One of Soas’s specialities remains the languages of Africa, Asia and the Middle East. But the study of popular modern foreign languages, such as French and German, has been in decline in the UK for the past decade, as fewer pupils take them at school. That has left Soas’s suite of language courses facing an even tougher domestic recruitment market.

Teaching languages is also relatively expensive. In larger universities, cheaper and more popular courses, such as politics and law, cross-subsidise the costs of modern languages, but Soas is also a victim of its size. While it does offer popular courses such as law for undergraduates, the numbers are too small to offset the costs of language provision. While English universities have a median turnover of about £150m a year, Soas’s is barely £90m.

Matters were made worse in 2015 when the government removed the cap on undergraduates numbers that had restrained individual university growth. Coupled with the £9,000 tuition fee introduced in 2012, institutions suddenly had both the incentive and the means to recruit as many students as possible. Many grew rapidly, eating into Soas’s pool of students at home and abroad.

[PROVIDED MATERIAL]
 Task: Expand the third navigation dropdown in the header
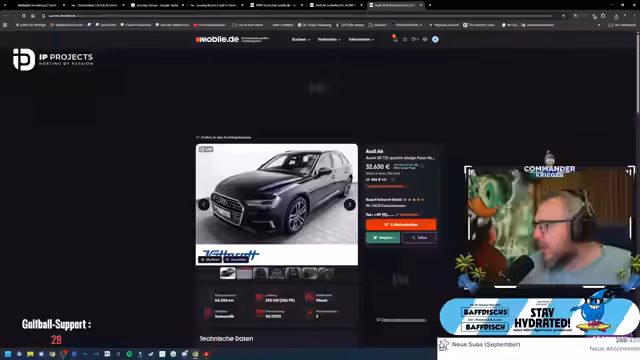click(x=361, y=40)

[QUESTIONS TO ANSWER]
• a. Answer these from the Soas text:
(i) The languages of which regions are one of Soas's specialities?
(ii) What is the median yearly turnover of English universities?
(iii) In what year did the government remove the cap on undergraduate numbers?
• b. Carry on the Soas text with one more paragraph, picking up after its last sentence.

[OUTPUTS IN ORDER]
• a.
(i) Africa, Asia and the Middle East.
(ii) About £150m.
(iii) 2015.

• b.
If a restructured Soas continues to struggle to attract students, the question will be if a government that wants to declare Britain open in a post-Brexit, post-coronavirus world can afford to let it close. The school still attracts policymakers from around the world for training, while the United Nations and other multilateral organisations are filled with its graduates.

“Saving Soas needs a political decision at some point, the government needs to decide that this institution is valuable. But everybody is really sceptical that this government would do that,” said one academic.